В кабинете прошел к столу, сел прямо, кисти рук выбросил перед собой.
— От Васенина получаете письма? Как здоровье Алексея Платоныча? спросил Анталов. Но было ясно, что не ради этого позвал он к себе Тимофея.
— Алексей Платоныч два месяца пролежал в госпитале, товарищ начальник школы. Теперь поправляется. Пишет: чувствую себя хорошо.
— Он по-другому и не напишет. Сердце?
— Сердце, товарищ начальник школы.
— Д-да… Опасны волнения всякие… Надо беречься ему, очень беречься. Впрочем…
И замолчал, отведя взгляд в сторону.
Тимофей ждал. Анталов сидел неподвижно, только чуть-чуть пошевеливая пальцами. Прошла еще, должно быть, целая минута. Томительно длинная минута. Тимофей осмелел.
— Товарищ начальник школы, разрешите обратиться?
Анталов медленно перевел на него взгляд, теперь слегка удивленный и выжидающий.
— Д-да, разрешаю.
Сперва подбирая по-уставному звучащие фразы, а потом, разгорячась, незаметно для себя переходя на обычную разговорную речь, Тимофей стал убеждать Анталова помочь Гуськову.
Анталов слушал долго, терпеливо, ничем не выражая своего отношения к горячей речи Тимофея. Но когда тот почти закричал: «Это же такая семья! Люди — золото! Надо же разобраться, нельзя вот так, как попало, подряд. Кто это…» — Анталов медленно приподнял руку, но тут же, резким рывком, бросил ее на стол.
— Довольно! Курсант Бурмакин, вы разве не знаете, что по уставу Рабоче-Крестьянской Красной Армии каждый боец отвечает только сам за себя? Какое отношение лично к вам имеет дядя курсанта Гуськова?
Тимофей осекся, беспомощно повел плечами. Что тут ответишь? Действительно, лично к нему не имеет ни малейшего отношения. Но он-то ведь просит совсем не поэтому. Просит из чувства справедливости. Веря, что начальник школы, прославленный командир гражданской войны, справедливый и внимательный человек. Он выслушает, вдумается, разберется, найдет пути, как помочь исправить сделанную там, на месте, ошибку…
— Отвечайте, курсант Бурмакин.
— В Рабоче-Крестьянской Красной Армии каждый боец отвечает только сам за себя, товарищ начальник школы, — с усилием проговорил Тимофей. — Никакого отношения дядя Гуськова ко мне не имеет.

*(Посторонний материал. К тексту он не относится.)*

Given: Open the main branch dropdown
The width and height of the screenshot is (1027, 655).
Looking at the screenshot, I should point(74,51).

Лицо у него тяжело налилось кровью. Будто ударил его по щеке начальник школы, свой, боевой командир. Обрывать — так пусть бы оборвал сразу. Зачем же еще позволял говорить так долго?
— Ты большевик, Бурмакин, партиец. Подумай — большевик ленинского призыва. Вон как! Это же особое звание. Кого из бойцов, да в твои лета, в партию тогда приняли? Тебя это обязывает? Гордости это тебе придает?

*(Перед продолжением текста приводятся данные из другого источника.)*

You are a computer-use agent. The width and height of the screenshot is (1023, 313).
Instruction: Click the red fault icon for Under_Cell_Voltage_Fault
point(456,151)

— Жизнь отдам за партию, — глухо сказал Тимофей.
— А ты подумал ли сейчас, что партия у нас едина и директивы ее тоже для всех едины, в том числе и для астраханцев и для сибиряков? Мы не сто революций делали — одну революцию. Мы не сто разных коммунизмов строим один коммунизм. Для всех с одинаковыми правами и для равных прав каждому. Из-за единиц намеченную линию менять — значит вообще никогда не иметь никакой линии. Подумай, Бурмакин. Большевику-ленинцу в своей партии надо прежде всего искать правду, во имя которой партия борется. Видеть и понимать эту правду!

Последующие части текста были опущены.